Three were others, meaning anti-BJP voters would have elected 93 members of the legislative assembly but it did not happen due to the failure of Rahul Gandhi.
However, after the Gujarat election, Samajwadi party’s Akhilesh Yadab exhorted Congress to take the lead and “to take all the secular parties along to usher in the change in 2019.”
The chief minister of West Bengal, Mamata Banerjee, tweeted that Gujarat “has belled the cat for 2019.”
Tamil Nadu’s Dravida Munetra Kazhagam party reacted by saying that “all secular parties should come together to uphold pluralism of the country. This is the message of Gujarat.”
Being young and progressive, Rahul Gandhi has to be a pan-Indian leader, someone who is for pluralism and for a diverse India
In this context, the Congress must figure out how it managed to come this close to defeating BJP and why it still failed.
Rahul Gandhi, now Congress president, outdid himself this time and won the public’s adulation.
But the Congress’s promising performance was largely due to three young men who mobilised the people’s discontent against the BJP, thereby helping the Congress’s cause.
They are: Patidar Anamat Andolan Samiti chief Hardik Patel, OSS’ (Other Backward Classes, the Scheduled Castes, and Scheduled Tribes) Ekta Manch, and Gujarat Kshatriya Thakur Sena founder Alpash Thakor, and Dalit leader Jignesh Mewani.
As Smita Gupta writes in her recent article: “The trio worked towards solidarity among the youth of their communities, focusing on academic aspirations and employment rather than on caste contradictions.”
In the Gujarat elections, inequality also came into focus.

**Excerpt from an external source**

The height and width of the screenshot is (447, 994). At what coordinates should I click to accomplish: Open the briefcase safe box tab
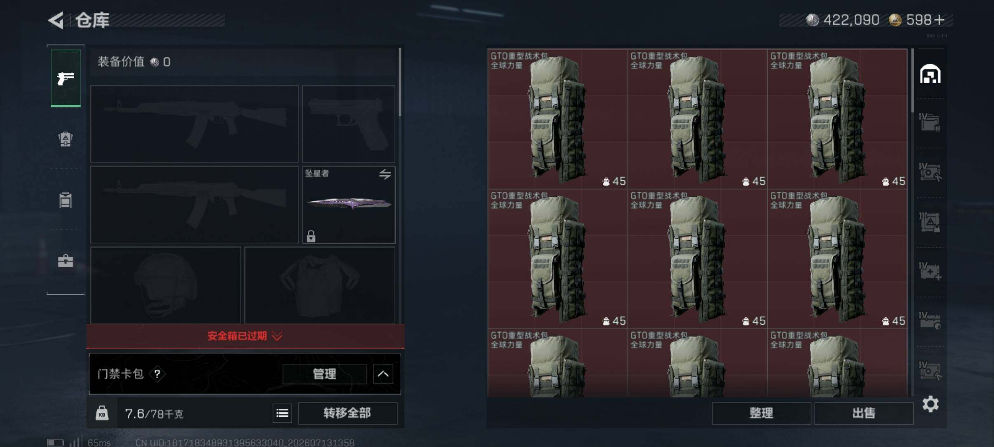(66, 261)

The Congress and other opposition parties did better in the distressed agrarian states, where education, health care, and jobs are sorely lacking. In contrast, BJP-led NDA did better in urban areas, among the middle classes.
So, where is Hindutva in this election? BJP saved its face by the virtue of Modi’s popularity, not by the Hindutva. But it is not possible for BJP to give up Hindutva immediately.
That is, finally, where Rahul is shining. He came to know where his strength lies. Being young and progressive, Rahul Gandhi has to be a pan-Indian leader, someone who is for pluralism and for a diverse India; a leader who will work to reduce inequality in society and in the economy.
Swadesh Roy is Executive Editor at The Daily Janakantha.